## Entries supplied:

>>>>

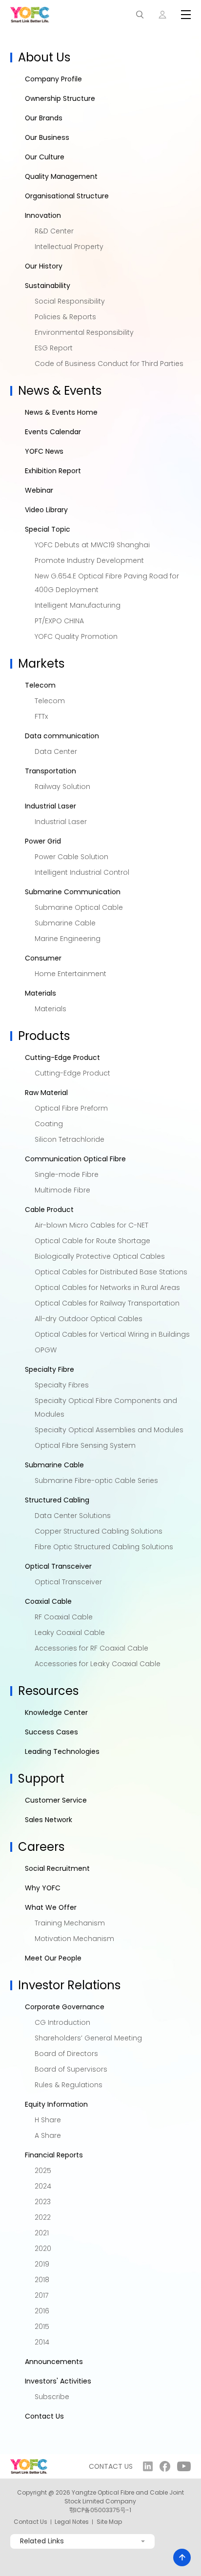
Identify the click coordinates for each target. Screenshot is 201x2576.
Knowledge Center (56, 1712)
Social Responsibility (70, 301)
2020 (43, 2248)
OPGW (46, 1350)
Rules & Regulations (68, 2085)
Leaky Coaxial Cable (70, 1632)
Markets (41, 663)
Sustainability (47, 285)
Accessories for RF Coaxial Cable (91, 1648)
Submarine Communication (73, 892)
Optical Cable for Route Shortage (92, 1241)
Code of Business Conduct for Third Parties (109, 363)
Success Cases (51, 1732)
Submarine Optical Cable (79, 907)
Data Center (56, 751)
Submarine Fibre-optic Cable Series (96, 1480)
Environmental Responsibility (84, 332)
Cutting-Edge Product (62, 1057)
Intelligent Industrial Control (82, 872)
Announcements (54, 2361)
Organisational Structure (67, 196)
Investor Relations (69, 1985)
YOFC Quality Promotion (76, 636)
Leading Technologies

<<<<

## Work order:
Where a line of the data above includes "Coaxial", copy that line.

## Exercise response:
Leaky Coaxial Cable (70, 1632)
Accessories for RF Coaxial Cable (91, 1648)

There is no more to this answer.